YOUR ASSIGNMENT ->
What follows is a set of entries. Repeat them exactly, but not their pictures.

EXCERPTED RECORDS ->
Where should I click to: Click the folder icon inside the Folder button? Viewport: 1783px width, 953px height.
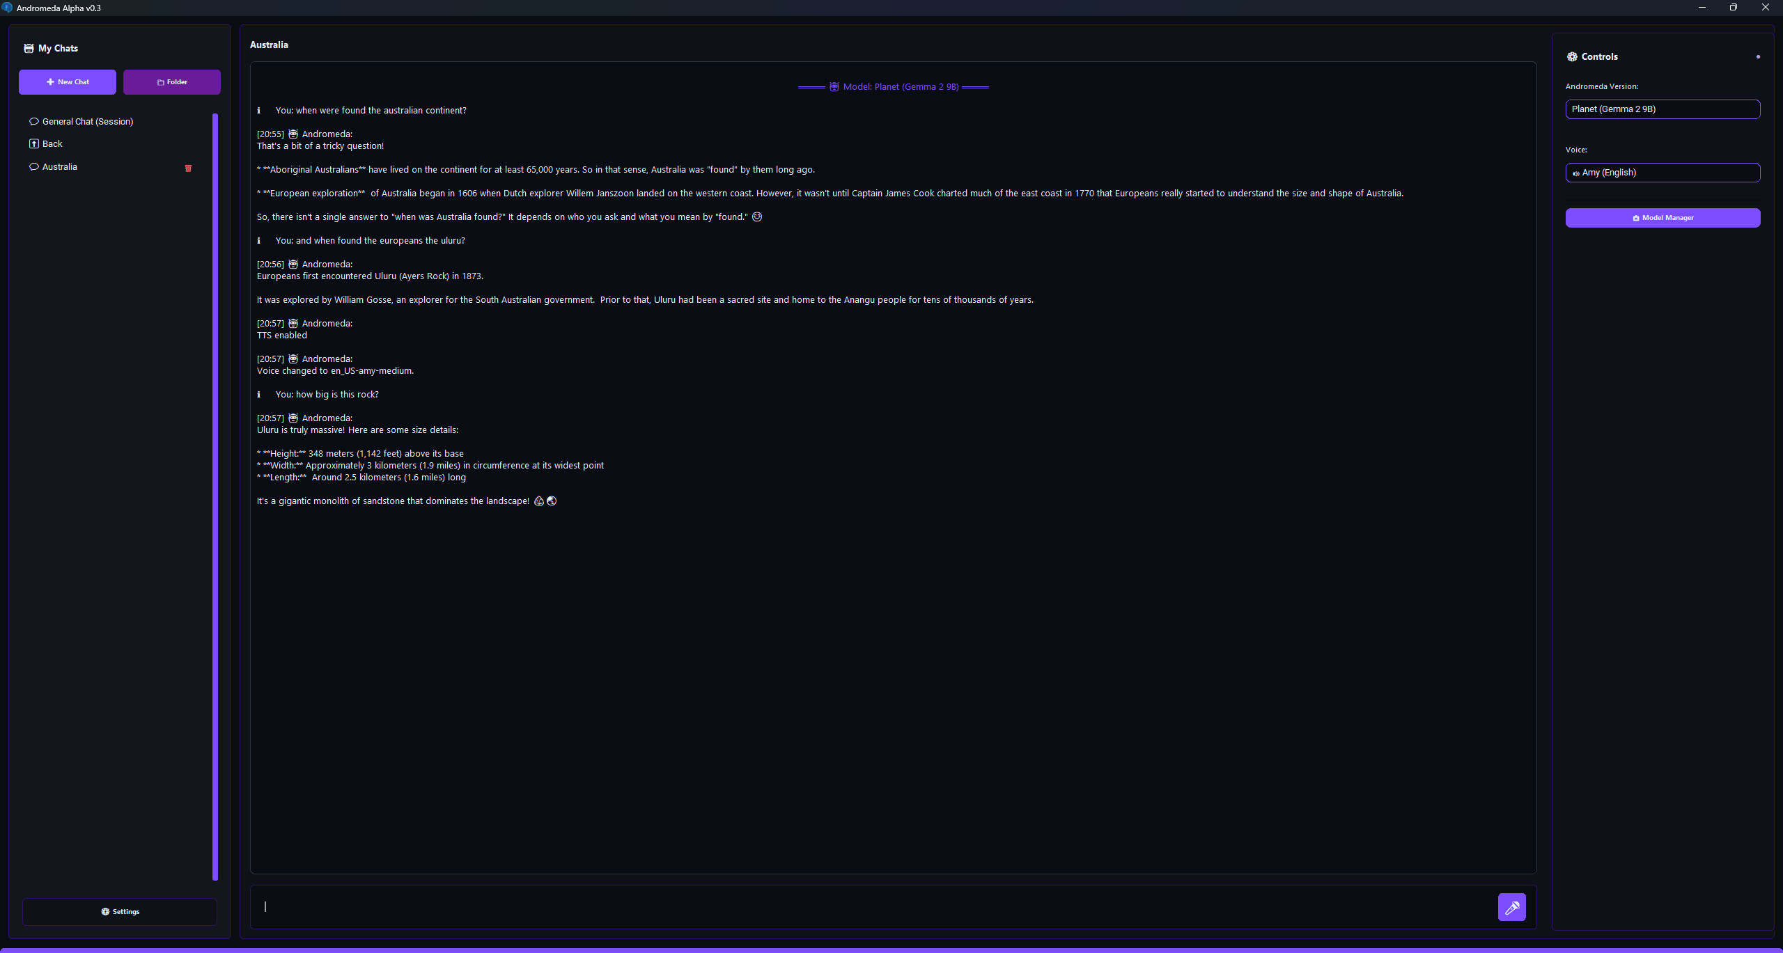tap(161, 81)
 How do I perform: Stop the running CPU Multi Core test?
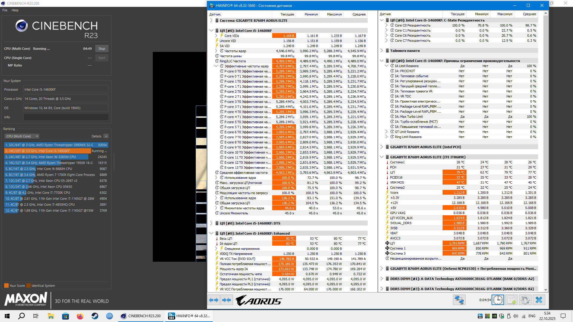(x=102, y=49)
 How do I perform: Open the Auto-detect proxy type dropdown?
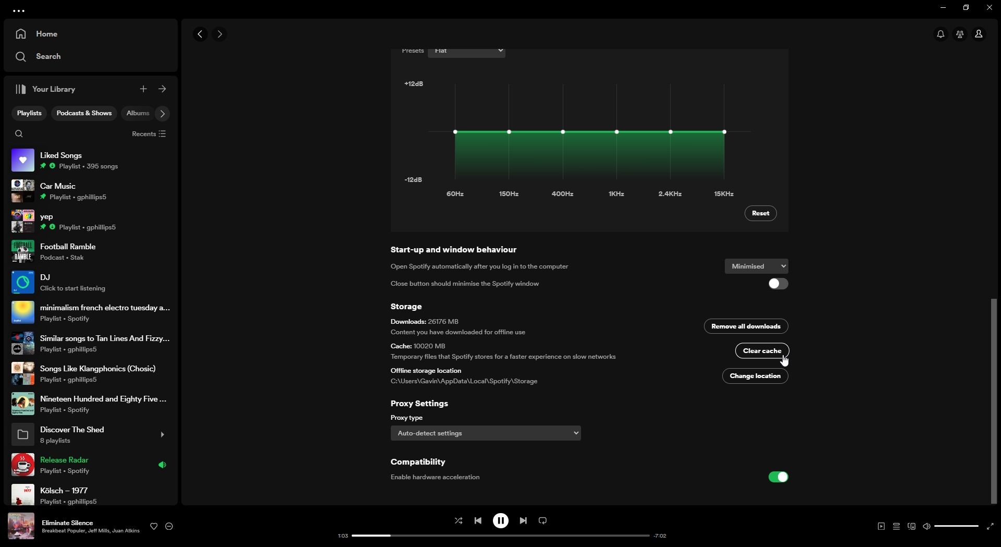coord(485,433)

FINISHED EXERCISE ->
Where should I click to: Click the folder icon inside the Folder button? Viewport: 1783px width, 953px height.
tap(161, 81)
 How do I perform: Stop the running CPU Multi Core test?
(x=102, y=49)
 How do I perform: Open the Auto-detect proxy type dropdown?
coord(485,433)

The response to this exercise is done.